Writing an open letter or op-ed about why Donald Trump is fundamentally unfit to be president is like declaring that the earth is round or that Kenneth Bone is a glorious stallion among men. We get it. I promise, we really do. Trump is a con artist concerned only with self-aggrandizement. He has little understanding of American foreign policy or policy in general, as the three presidential debates have made clear, and his hairdo looks like a bird’s nest. These are all true things, and repeating them in dramatic fashion doesn’t make you some sort of premonitory messiah with singular sight of the truth. It’s not like the rest of us are beating rocks together, intoxicated by Trump’s second-grade lexicon.

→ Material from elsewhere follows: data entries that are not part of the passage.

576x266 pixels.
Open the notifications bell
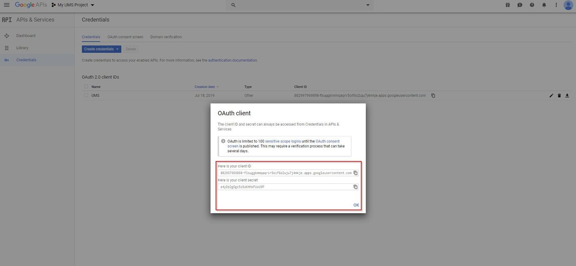coord(544,5)
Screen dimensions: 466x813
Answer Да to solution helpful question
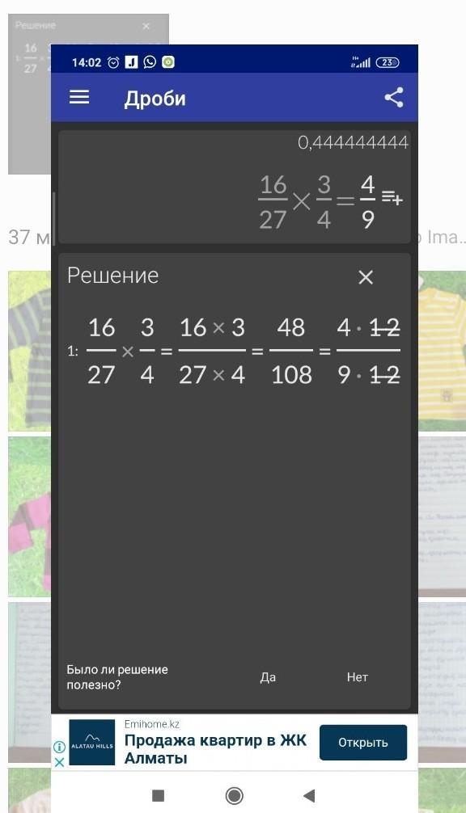tap(268, 677)
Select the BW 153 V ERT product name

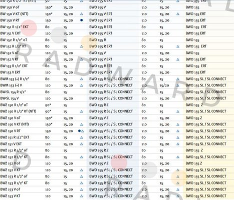tap(10, 73)
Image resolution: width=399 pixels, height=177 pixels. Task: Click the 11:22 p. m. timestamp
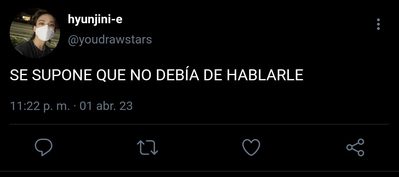pyautogui.click(x=40, y=106)
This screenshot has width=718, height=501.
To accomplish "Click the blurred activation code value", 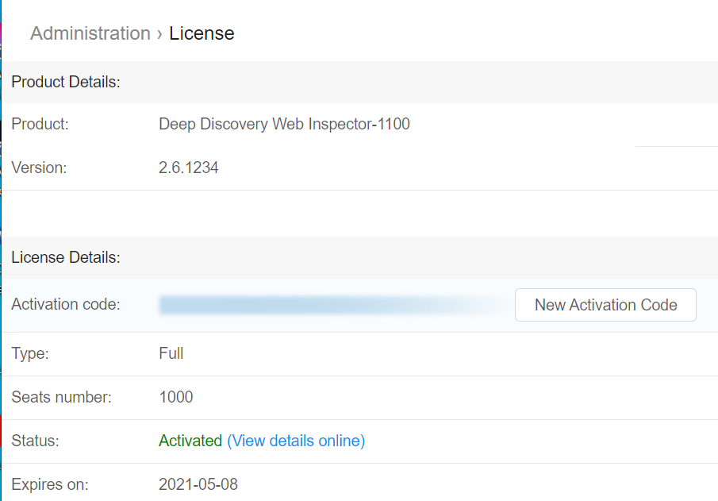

Just to be clear: It doesn’t take an iota of courage to call Trump an unprincipled imbecile or to proclaim that he shouldn’t be president. (At least, not here on the East Coast. Some newspapers out in the southwest, though, like the Arizona Republic, have actually been threatened for rejecting Trump and endorsing Hillary Clinton.)

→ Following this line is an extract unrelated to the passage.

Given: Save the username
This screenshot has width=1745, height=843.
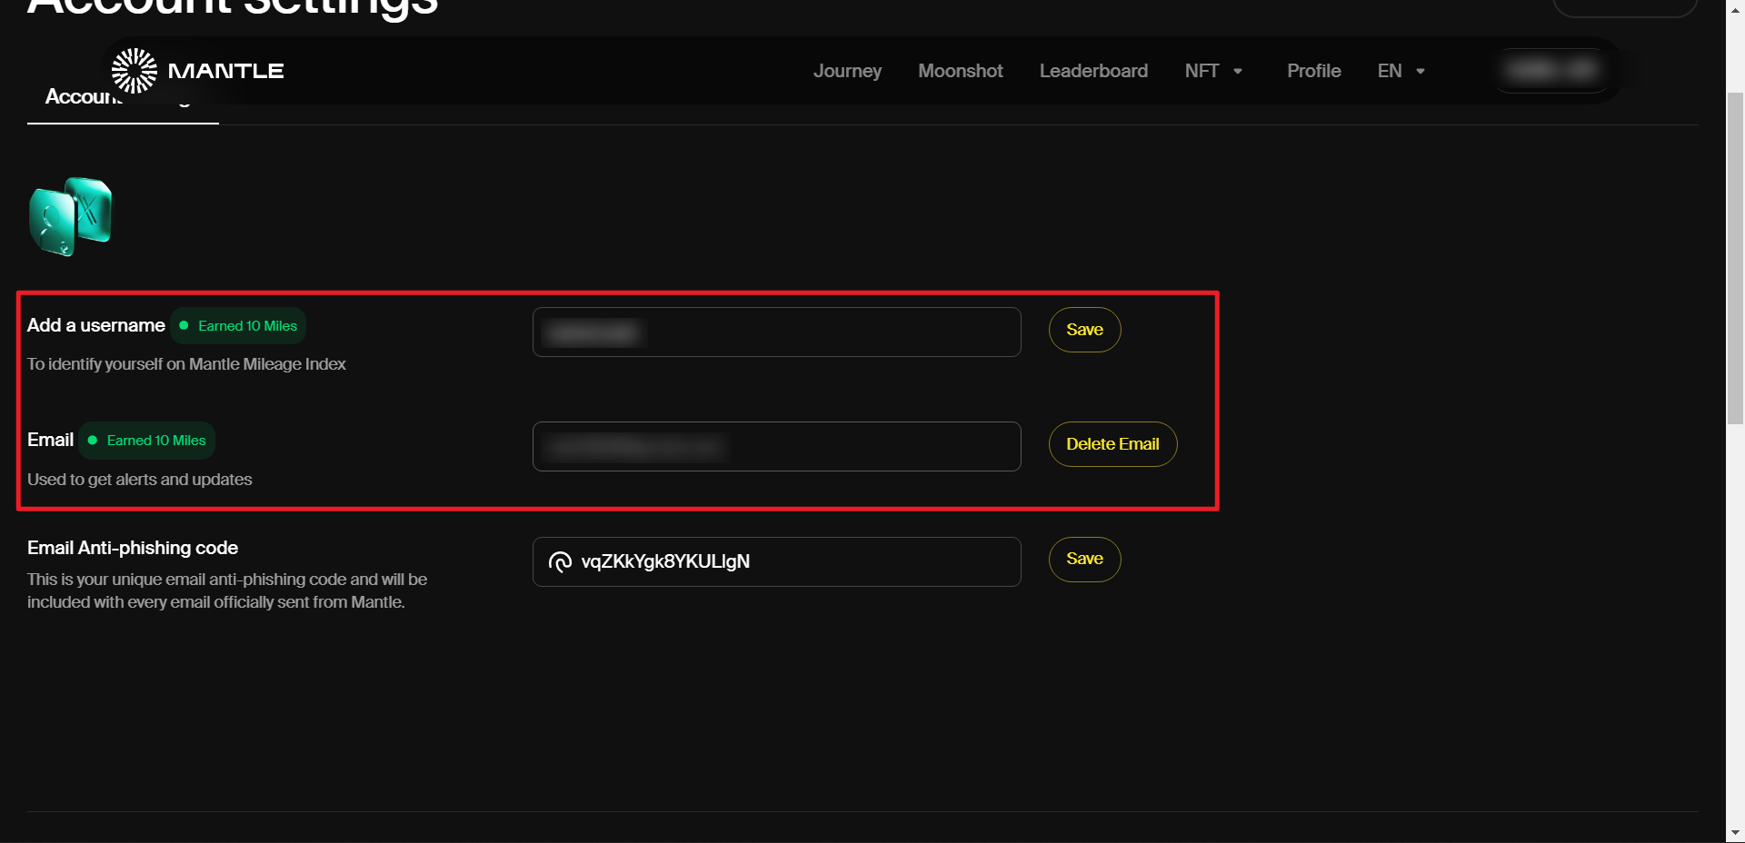Looking at the screenshot, I should [1084, 330].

And individuals of the Republican persuasion especially shouldn’t be acting so self-righteous about their denouncement of their party’s nominee. On Wednesday, members of the Brown Republicans club wrote an op-ed (“Rose ’19, Tarke ’18: Brown Republicans do not endorse Donald Trump,” Oct. 19) that methodically explained how Trump “fail(s) to represent our values.” It is heartening that Republicans on this campus are cognizant of the fact that Trump, endlessly predisposed to misogyny and mendacity, represents an “obvious violation of the principles on which America stands.”

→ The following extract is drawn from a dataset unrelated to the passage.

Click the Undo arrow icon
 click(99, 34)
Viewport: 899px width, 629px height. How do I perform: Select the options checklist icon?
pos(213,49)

But when Republicans attempt to disassociate themselves from their standard-bearer, they’re essentially rejecting everything their party has represented. For the past half-century, Republicans have devoted themselves to the inflammation of intercultural resentments, the indifferent acceptance of systemic injustice and the deliberate impoverishment of ordinary Americans. Starting in the 1950s, Republicans have woven a simple narrative: We should fear the poor, the foreign, the nonwhite. They have rejected outright the notion of equality of opportunity, gutting crucial government programs such as support for higher education and infrastructure maintenance. In the meantime, officials in several Republican-controlled White Houses oriented the country toward a convenient political distraction: law and order, a neat excuse to slap black men with disproportionate sentences for nonviolent, drug-related crimes.
It seems that old, racist habits really do die hard. The highest ranking Republican, Speaker of the U.S. House of Representatives Paul Ryan, R-WI, claimed in 2014 that men “in our inner cities” — hint: he’s not talking about white dudes — don’t care about “working or learning the value and the culture of work.” Through decades of accusatory rhetoric — blame the welfare queens, or the immigrants or the Muslims — Republicans cultivated the same climate that furnished Trump’s blasphemous ascendancy. Try as you might, my dear Republican friends — to extract your party from Trump’s predatory clutches, to claim that he isn’t a real conservative — you can never escape the scary truth: Trump is the most Republican Republican out there.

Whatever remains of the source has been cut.